# Work required:
The response must contain each line of the material that holds "checkbox".

# Task input:
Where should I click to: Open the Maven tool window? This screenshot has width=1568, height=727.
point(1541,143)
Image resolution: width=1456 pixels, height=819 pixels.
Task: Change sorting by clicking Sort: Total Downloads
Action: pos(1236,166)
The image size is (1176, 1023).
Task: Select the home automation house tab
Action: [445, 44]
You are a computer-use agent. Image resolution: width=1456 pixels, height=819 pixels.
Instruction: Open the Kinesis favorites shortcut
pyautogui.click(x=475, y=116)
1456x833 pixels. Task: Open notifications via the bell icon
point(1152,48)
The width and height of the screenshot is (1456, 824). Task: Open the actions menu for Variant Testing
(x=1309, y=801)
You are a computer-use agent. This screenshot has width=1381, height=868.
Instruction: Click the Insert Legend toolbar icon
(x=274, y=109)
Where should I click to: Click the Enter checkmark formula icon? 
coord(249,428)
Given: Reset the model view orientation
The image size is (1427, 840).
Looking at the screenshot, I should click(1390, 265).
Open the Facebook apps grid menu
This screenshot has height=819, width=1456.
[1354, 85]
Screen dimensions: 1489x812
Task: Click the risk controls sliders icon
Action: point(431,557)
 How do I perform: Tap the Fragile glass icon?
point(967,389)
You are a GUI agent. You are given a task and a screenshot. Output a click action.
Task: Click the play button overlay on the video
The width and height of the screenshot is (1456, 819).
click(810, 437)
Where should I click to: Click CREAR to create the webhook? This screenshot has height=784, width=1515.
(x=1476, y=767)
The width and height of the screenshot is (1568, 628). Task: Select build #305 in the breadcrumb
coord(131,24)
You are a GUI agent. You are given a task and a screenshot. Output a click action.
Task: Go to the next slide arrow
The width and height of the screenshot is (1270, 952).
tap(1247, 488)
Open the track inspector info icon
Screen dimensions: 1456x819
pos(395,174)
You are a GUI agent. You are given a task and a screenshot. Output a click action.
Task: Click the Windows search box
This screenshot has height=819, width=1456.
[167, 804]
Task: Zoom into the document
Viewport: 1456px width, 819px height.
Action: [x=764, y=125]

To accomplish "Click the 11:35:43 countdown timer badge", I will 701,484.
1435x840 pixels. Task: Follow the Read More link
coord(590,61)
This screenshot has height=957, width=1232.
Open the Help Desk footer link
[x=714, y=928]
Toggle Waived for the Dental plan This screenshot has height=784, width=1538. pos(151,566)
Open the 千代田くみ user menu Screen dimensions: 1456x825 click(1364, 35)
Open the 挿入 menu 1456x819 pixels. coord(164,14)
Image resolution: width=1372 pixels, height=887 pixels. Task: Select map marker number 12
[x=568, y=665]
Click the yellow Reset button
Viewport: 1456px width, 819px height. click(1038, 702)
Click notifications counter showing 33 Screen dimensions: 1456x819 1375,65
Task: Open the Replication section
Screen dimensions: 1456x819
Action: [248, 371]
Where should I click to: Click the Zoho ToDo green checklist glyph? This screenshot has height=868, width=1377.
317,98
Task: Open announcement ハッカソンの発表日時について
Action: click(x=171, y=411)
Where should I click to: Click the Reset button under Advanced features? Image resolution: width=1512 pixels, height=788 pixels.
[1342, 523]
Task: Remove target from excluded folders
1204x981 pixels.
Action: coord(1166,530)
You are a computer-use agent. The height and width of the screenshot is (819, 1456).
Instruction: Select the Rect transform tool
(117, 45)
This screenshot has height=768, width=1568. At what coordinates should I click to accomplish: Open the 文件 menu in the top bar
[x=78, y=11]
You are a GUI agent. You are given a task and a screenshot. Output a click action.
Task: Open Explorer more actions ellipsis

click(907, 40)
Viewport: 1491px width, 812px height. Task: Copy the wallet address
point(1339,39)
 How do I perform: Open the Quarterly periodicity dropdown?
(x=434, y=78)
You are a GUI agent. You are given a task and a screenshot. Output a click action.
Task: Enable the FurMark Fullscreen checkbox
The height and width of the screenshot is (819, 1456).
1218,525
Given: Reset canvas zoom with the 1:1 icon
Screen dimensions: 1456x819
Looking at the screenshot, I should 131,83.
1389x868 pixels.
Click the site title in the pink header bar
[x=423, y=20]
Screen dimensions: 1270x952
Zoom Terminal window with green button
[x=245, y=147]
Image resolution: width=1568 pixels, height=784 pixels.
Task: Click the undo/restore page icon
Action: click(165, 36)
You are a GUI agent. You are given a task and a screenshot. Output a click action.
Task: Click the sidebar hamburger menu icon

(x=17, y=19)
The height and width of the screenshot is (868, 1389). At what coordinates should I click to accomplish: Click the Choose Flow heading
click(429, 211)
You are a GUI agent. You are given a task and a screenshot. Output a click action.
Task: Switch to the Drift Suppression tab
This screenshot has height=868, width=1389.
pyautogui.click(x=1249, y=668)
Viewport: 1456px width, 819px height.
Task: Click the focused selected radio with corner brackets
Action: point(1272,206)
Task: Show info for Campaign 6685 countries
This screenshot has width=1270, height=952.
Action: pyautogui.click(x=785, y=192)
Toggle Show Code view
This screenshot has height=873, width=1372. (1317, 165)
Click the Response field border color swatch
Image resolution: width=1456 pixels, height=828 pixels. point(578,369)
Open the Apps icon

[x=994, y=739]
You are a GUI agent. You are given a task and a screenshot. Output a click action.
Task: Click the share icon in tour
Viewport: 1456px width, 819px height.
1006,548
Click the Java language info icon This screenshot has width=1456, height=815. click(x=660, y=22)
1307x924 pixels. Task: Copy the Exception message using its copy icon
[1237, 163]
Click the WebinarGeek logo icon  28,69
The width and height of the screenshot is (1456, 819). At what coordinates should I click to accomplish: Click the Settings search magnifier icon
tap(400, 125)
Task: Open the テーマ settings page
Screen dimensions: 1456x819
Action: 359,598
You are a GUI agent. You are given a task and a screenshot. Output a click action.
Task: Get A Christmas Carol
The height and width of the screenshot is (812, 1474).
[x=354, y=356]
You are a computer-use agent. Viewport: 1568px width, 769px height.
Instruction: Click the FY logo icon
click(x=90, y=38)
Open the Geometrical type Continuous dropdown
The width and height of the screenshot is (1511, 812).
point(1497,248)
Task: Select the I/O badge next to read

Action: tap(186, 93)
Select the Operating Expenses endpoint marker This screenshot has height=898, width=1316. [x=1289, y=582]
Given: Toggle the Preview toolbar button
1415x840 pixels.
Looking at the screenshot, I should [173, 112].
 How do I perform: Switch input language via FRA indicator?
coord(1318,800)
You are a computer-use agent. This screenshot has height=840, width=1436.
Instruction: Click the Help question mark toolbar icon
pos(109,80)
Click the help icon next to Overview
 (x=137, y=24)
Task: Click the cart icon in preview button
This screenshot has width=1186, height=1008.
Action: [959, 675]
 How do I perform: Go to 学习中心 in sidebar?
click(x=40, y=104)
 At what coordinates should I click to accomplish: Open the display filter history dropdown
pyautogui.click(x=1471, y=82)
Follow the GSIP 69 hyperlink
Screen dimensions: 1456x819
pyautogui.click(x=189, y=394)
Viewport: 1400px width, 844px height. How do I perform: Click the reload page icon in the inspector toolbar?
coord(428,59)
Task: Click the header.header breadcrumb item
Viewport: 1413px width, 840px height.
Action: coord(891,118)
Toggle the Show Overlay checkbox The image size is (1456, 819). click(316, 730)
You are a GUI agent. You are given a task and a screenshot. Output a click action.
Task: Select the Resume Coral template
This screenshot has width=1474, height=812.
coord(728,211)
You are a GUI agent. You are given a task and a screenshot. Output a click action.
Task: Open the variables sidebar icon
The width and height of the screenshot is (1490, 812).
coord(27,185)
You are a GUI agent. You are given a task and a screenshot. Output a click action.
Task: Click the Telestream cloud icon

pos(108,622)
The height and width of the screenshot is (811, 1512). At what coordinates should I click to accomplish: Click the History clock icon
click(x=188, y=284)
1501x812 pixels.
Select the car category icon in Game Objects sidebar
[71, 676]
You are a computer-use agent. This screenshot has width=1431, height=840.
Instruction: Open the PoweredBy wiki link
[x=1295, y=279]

# Result of this exercise:
Task: Enable the FurMark Fullscreen checkbox
Toggle the Show Overlay checkbox The image size is (1456, 819). click(316, 730)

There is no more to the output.